--- WORK TO COMPLETE ---
Copy every record word for word.

--- INPUT RECORDS ---
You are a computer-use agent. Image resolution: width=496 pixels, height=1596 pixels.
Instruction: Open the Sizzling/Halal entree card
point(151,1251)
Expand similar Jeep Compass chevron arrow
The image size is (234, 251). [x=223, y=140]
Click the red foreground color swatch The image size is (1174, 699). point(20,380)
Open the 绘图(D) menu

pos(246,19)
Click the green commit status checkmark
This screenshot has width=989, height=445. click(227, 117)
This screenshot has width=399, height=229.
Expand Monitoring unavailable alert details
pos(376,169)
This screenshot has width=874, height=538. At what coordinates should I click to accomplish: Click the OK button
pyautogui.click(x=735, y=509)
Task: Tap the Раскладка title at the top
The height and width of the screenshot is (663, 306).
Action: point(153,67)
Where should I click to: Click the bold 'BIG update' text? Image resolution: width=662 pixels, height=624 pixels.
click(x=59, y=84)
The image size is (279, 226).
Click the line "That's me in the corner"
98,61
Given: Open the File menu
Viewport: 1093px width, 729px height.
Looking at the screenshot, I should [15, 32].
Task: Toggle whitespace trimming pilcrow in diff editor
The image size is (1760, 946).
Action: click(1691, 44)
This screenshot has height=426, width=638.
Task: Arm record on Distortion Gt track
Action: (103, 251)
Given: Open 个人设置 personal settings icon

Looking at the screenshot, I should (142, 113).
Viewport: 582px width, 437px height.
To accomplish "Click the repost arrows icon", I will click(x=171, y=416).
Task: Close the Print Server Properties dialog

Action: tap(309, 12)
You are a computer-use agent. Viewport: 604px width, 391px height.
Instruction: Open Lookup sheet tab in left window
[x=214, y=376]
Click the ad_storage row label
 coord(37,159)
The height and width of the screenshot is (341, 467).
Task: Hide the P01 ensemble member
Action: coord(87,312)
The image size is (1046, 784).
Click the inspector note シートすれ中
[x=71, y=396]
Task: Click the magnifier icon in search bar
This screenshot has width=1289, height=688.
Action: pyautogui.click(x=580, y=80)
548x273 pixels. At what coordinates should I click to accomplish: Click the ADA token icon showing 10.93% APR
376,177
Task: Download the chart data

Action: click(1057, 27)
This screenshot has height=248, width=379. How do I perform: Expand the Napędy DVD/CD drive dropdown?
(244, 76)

--- SOLUTION FOR THIS EXERCISE ---
You are a computer-use agent. Image resolution: width=496 pixels, height=1596 pixels.
Instruction: Open the Sizzling/Halal entree card
point(151,1251)
Expand similar Jeep Compass chevron arrow
The image size is (234, 251). [x=223, y=140]
Click the red foreground color swatch The image size is (1174, 699). point(20,380)
Open the 绘图(D) menu

pos(246,19)
Click the green commit status checkmark
This screenshot has width=989, height=445. click(227, 117)
This screenshot has width=399, height=229.
Expand Monitoring unavailable alert details
pos(376,169)
This screenshot has width=874, height=538. At what coordinates should I click to accomplish: Click the OK button
pyautogui.click(x=735, y=509)
Task: Tap the Раскладка title at the top
The height and width of the screenshot is (663, 306).
Action: point(153,67)
Where should I click to: Click the bold 'BIG update' text? Image resolution: width=662 pixels, height=624 pixels.
click(x=59, y=84)
The image size is (279, 226).
Click the line "That's me in the corner"
98,61
Given: Open the File menu
Viewport: 1093px width, 729px height.
Looking at the screenshot, I should [15, 32].
Task: Toggle whitespace trimming pilcrow in diff editor
The image size is (1760, 946).
Action: click(1691, 44)
This screenshot has height=426, width=638.
Task: Arm record on Distortion Gt track
Action: (103, 251)
Given: Open 个人设置 personal settings icon

Looking at the screenshot, I should (142, 113).
Viewport: 582px width, 437px height.
To accomplish "Click the repost arrows icon", I will click(x=171, y=416).
Task: Close the Print Server Properties dialog

Action: tap(309, 12)
You are a computer-use agent. Viewport: 604px width, 391px height.
Instruction: Open Lookup sheet tab in left window
[x=214, y=376]
Click the ad_storage row label
 coord(37,159)
The height and width of the screenshot is (341, 467).
Task: Hide the P01 ensemble member
Action: coord(87,312)
The image size is (1046, 784).
Click the inspector note シートすれ中
[x=71, y=396]
Task: Click the magnifier icon in search bar
This screenshot has width=1289, height=688.
Action: pyautogui.click(x=580, y=80)
548x273 pixels. At what coordinates should I click to accomplish: Click the ADA token icon showing 10.93% APR
376,177
Task: Download the chart data

Action: click(1057, 27)
This screenshot has height=248, width=379. How do I perform: Expand the Napędy DVD/CD drive dropdown?
(244, 76)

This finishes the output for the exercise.